Después de Rafael Núñez, cartagenero que se puso de ruana la política y los partidos en Colombia, y de su primer designado, el samario José María Campo Serrano (que sancionó la Constitución de 1886 durante su palomita), no ha habido ni esperanza de tener otro presidente de la minoría caribeña en el sitial que estrenara Bolívar en la cúspide de los Andes.
No estoy olvidando, por supuesto, a otro hijo de la amurallada, Joaquín F. Vélez, que a principios del siglo XX perdió la presidencia ante Reyes-el hombre del Quinquenio- por apenas 12 votos; e, igualmente, al atlanticense Evaristo Sourdis, disidente del conservatismo en la última elección dentro del Frente Nacional, en 1970, cuando quedó en tercer lugar, siguiendo a Pastrana y a Rojas Pinilla. Ellos dos tuvieron una mediana opción de llegar. Luego, en épocas diferentes, se atrevieron Enrique Parejo -el único que de verdad lamento-, Miguel Maza Márquez, y David Turbay, todos con resultados ningunos. Que me ayude el lector que sepa más, a ver si no se me queda alguien por fuera, pero lo cierto es que el Caribe no ha sido protagonista de la política nacional, por cosas buenas al menos, desde hace mucho tiempo. Eso es injusto y absurdo.
Nuestra visión le hace falta a este país manco que se deja quitar mar. Somos tan colombianos como los que más, es cierto, pero tenemos la ventaja -equívoca, a veces- de disfrutar colectivamente de aquello que llaman la mente abierta, tan abierta, que a menudo nos olvidamos de defender lo propio, porque "¿quién lo está atacando?", y si es así, "¿qué importa?": "¿acaso dejaremos de ser lo que somos por el simple hecho de que no nos acepten?"Nadie puede desconocer que esa es una característica admirable hasta cierto punto, con una belleza inconmovible, debido a la certeza de la valía interna que es capaz de generar por sí sola. Ahí están los extranjeros para que lo digan. Ahí están también, aunque mudos, algunos de esos extranjeros que vienen desde adentro del país para que lo nieguen, si de eso se trata. Y ahí está nuestra creatividad mestiza, que habla por sí sola, para que lo pruebe: música, artesanía, literatura, arte, comida, deporte, idioma…, cultura, que es la base de todo. No somos ni remotamente el mejor pueblo de mundo, en caso de que tal cosa exista; pero esa es la cuestión: nos interesan tan poco los demás, que no queremos ser mejores que los demás, ni mucho menos demostrar algo parecido.

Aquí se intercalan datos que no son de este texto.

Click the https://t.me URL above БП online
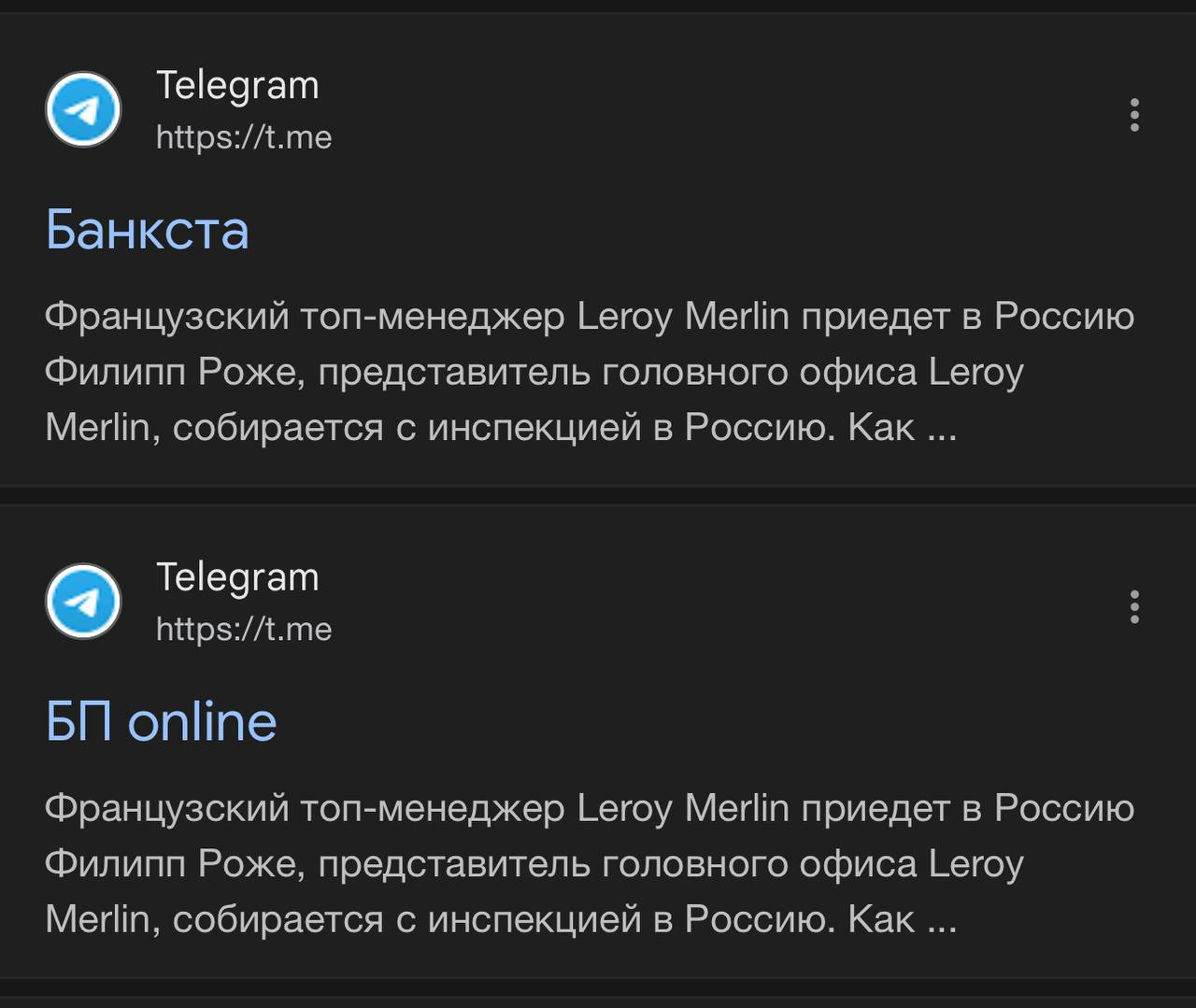This screenshot has width=1196, height=1008. pyautogui.click(x=244, y=629)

Como estamos, estamos bien, pensamos. Eso es algo que, claro, tiene tanto de largo como de ancho. Por eso lo voy a dejar ahí.
Lo que sí me interesa ahora es señalar la inminencia de un par de candidaturas presidenciales de caribeños -tan disímiles entre sí- para el próximo año. De un lado, la de un hombre que bien podría representar ese talante liberal del alma que entibiece nuestra vida: Eduardo Verano. Barranquillero, abogado, exconstituyente, partidista aunque independiente, propugnador de una política de desarrollo nacional que pasa por el través de lo territorial. Interesante planteamiento básico éste, no obstante ignoto y poco validado hasta ahora. Su reto es imponerlo con argumentos. Lo digo sin ambages: si tengo que irle a alguien, le voy a Verano. En la otra esquina regional está José Lafaurie, quien, en cuerpo ajeno -como la telenovela-, pretende revivir un programa anacrónico y deslegitimado, por decir lo menos, representado en el uribismo guerrerista, pro-yanqui y godo (y, fundamentalmente, cachaco). Esa es la otra cara del caribeño: la del gustoso adlátere. Me duele decirlo, Dios lo sabe, pero hay muchos entre nosotros que han preferido y prefieren ser la sombra del Otro, para medrar.
Hay coterráneos que, oportunistas, resultan más papistas que el Papa, y que, como se verá mañana en Santa Marta, evidenciarán su estirpe de mediocres para sobar chaqueta andina, y pescar en ese río revuelto de la politiquería con circunscripción nacional. Ellos también nos representan, infortunadamente, y tal vez por eso no hemos ejercido el liderazgo que reclamo hasta el momento, porque tales personajes no son líderes, ni son nada. ¿Qué diría Núñez?.